なぜ、人は成長し続けなければならないのか。人生において成功は約束されていない。けれども、誰もが必ず手にすることができるもの――それが「成長」だと、思想家・田坂広志さんは語ります。
成長には、「職業人としての成長」「人間としての成長」「人間集団としての成長」という三つの段階があるといいます。本稿では、田坂さんの著書『成長し続けるための77の言葉』にて、「人間としての成長」とは何を意味するのか語られた一節をご紹介します。
※本稿は、田坂広志著『成長し続けるための77の言葉』(PHP文庫)より内容を一部抜粋・編集したものです
人間としての成長とは何か
「人間としての成長」とは
「心の世界」が見えるようになること
成長の第一の段階が「職業人としての成長」であるならば、第二の段階は、「人間としての成長」です。
では、「人間としての成長」とは、何か。
もとより、「人間としての成長」の定義には、様々な定義がありますが、「人間」とは、一人では生きていけない存在であり、「人生」とは、様々な人との出会いによって導かれることを考えるならば、「人間としての成長」の定義のうち、最も深みある定義は、ただ一つです。
「心の世界」が見えるようになること。
なぜなら、我々の精神は、成長し、成熟するにしたがって、「目に見えないもの」が、見えるようになっていくからです。

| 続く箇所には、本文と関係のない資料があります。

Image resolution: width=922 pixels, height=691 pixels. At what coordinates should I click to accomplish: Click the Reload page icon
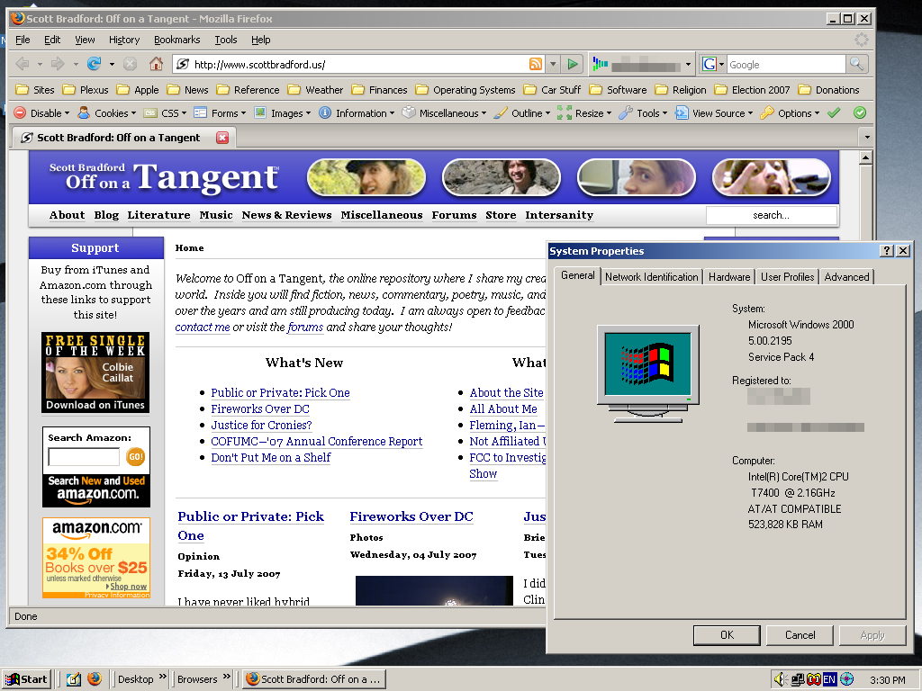pos(94,64)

そして、我々の人生において、「目に見えないもの」の最たるものが、「心の世界」なのです。
逆に言えば、「どれほど、心の世界が見えるようになってきたか」ということが、「人間としての成長」の、過つことのない指標であり、証なのです。
「心の世界が見える」とは、どのような意味か
成長するにつれて
「相手の心」「集団の心」「自分の心」が
見えるようになってくる
では、「心の世界が見える」とは、どのような意味か。
我々の精神は、成長し、成熟するにしたがって、「心の世界が見える」ようになっていきますが、それには、「三つの段階」があります。
第一は、「相手の心」が見えるようになる段階。
例えば、職場においては、上司や部下や同僚の気持ちや心が分かるようになること、営業においては、顧客の気持ちや心が分かるようになることです。
相手の何気ない表情や仕草から、言葉にならない気持ちの変化を感じ、心の動きを感じることができるようになることです。
第二は、「集団の心」が見えるようになる段階。
例えば、職場のリーダーや組織のマネジャーになったとき、その職場や組織の「空気」や「雰囲気」を感じることができるようになることです。
第三は、「自分の心」が見えるようになる段階です。
こう述べると驚かれるかもしれませんが、我々は、実は、自分で思っているほどには、「自分の心」が見えていません。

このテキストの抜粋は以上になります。